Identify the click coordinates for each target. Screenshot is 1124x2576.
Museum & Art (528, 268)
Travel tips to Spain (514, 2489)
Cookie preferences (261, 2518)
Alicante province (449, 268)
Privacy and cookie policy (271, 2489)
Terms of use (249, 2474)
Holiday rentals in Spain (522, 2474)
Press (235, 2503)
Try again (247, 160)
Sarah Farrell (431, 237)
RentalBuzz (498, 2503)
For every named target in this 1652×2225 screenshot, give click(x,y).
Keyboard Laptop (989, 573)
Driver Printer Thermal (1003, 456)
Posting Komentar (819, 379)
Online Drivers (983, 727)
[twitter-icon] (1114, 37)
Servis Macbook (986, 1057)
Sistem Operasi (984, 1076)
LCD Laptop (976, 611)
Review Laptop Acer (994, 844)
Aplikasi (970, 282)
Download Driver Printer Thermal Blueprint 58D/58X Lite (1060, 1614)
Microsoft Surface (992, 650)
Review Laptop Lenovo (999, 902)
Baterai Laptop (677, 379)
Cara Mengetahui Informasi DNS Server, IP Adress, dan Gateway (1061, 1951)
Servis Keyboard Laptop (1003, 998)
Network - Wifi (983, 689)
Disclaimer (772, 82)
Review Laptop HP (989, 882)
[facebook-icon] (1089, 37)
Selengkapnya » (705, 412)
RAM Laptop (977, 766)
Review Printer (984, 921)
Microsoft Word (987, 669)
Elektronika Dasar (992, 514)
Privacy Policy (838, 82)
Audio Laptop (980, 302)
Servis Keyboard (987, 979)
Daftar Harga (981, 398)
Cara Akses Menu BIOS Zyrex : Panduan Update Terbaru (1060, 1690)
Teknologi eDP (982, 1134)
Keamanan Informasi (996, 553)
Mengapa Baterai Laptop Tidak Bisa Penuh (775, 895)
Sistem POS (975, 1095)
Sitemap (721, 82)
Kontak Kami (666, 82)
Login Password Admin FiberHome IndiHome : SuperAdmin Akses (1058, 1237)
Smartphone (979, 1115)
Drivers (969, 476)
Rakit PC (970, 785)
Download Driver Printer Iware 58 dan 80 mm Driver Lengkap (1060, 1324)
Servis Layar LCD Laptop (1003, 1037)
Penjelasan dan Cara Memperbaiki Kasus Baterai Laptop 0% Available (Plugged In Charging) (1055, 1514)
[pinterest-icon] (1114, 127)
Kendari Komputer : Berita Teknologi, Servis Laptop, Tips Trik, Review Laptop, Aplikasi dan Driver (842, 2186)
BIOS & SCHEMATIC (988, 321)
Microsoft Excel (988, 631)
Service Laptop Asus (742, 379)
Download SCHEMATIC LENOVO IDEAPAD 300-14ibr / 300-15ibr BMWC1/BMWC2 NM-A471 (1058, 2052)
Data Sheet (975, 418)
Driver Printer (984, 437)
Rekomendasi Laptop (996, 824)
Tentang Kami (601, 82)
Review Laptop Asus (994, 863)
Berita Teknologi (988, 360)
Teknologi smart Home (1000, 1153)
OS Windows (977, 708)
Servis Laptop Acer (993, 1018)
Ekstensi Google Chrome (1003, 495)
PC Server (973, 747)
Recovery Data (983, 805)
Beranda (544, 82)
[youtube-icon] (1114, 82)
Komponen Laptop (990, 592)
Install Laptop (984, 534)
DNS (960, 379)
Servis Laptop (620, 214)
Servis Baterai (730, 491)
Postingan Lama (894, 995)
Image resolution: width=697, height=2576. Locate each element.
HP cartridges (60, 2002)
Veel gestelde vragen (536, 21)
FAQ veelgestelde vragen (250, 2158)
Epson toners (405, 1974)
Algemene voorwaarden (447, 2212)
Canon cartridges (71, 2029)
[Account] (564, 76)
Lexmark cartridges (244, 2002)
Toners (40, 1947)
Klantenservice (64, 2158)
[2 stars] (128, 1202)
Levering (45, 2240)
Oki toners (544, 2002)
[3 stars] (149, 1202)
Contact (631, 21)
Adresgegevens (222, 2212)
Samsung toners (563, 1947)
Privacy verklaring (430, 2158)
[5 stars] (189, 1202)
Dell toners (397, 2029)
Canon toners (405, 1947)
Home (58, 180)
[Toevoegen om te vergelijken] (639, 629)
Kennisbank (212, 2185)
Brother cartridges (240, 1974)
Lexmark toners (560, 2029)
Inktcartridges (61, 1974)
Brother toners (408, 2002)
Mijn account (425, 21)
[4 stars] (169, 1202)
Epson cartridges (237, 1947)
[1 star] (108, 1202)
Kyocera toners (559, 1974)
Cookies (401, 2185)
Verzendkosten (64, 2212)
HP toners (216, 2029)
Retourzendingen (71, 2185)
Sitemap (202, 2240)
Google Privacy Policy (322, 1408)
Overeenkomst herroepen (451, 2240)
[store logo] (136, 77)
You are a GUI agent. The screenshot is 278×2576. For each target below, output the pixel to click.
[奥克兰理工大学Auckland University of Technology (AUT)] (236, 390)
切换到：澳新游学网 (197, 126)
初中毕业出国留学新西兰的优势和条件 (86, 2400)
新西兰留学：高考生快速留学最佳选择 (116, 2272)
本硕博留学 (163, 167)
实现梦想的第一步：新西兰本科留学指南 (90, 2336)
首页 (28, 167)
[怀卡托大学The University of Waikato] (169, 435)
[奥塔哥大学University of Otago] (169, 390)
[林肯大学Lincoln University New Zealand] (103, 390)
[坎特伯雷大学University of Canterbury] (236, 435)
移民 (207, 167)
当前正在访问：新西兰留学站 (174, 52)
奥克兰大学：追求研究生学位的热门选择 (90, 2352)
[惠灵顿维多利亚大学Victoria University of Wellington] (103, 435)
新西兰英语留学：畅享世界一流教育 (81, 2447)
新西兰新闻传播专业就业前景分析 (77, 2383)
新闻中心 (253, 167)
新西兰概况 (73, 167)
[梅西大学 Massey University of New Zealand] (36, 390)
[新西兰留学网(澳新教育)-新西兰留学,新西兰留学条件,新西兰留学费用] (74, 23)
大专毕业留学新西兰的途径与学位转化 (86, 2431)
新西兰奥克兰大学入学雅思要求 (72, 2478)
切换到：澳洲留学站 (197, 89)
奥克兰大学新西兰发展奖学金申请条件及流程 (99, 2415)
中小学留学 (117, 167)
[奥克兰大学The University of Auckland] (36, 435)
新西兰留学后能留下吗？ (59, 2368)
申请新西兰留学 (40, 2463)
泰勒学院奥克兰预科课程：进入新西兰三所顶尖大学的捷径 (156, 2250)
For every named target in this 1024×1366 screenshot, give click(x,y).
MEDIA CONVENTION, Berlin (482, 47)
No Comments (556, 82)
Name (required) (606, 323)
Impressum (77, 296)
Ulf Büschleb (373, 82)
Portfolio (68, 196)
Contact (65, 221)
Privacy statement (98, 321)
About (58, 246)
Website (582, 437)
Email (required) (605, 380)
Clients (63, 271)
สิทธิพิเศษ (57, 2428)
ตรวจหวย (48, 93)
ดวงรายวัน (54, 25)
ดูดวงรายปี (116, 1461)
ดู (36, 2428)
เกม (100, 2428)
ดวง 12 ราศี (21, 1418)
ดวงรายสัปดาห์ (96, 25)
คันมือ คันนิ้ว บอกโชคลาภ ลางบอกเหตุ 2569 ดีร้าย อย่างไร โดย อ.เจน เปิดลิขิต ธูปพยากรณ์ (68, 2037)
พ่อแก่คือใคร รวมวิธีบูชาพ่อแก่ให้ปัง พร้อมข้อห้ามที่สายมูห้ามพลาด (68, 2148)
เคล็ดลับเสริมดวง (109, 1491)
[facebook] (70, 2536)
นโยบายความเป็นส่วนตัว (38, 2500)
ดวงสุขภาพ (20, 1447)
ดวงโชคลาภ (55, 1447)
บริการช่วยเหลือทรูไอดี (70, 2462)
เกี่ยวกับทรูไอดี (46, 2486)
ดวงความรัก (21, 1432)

-------

- **TASK DETAILS**
Of all the entries above, repeat only the lines from the line that has "Review Laptop Lenovo (999, 902)" to the line that has "Sitemap (721, 82)", both lines included, exactly.

- **SOLUTION TO THIS EXERCISE**
Review Laptop Lenovo (999, 902)
Baterai Laptop (677, 379)
Cara Mengetahui Informasi DNS Server, IP Adress, dan Gateway (1061, 1951)
Servis Keyboard Laptop (1003, 998)
Network - Wifi (983, 689)
Disclaimer (772, 82)
Review Laptop HP (989, 882)
[facebook-icon] (1089, 37)
Selengkapnya » (705, 412)
RAM Laptop (977, 766)
Review Printer (984, 921)
Microsoft Word (987, 669)
Elektronika Dasar (992, 514)
Privacy Policy (838, 82)
Audio Laptop (980, 302)
Servis Keyboard (987, 979)
Daftar Harga (981, 398)
Cara Akses Menu BIOS Zyrex : Panduan Update Terbaru (1060, 1690)
Teknologi eDP (982, 1134)
Keamanan Informasi (996, 553)
Mengapa Baterai Laptop Tidak Bisa Penuh (775, 895)
Sistem POS (975, 1095)
Sitemap (721, 82)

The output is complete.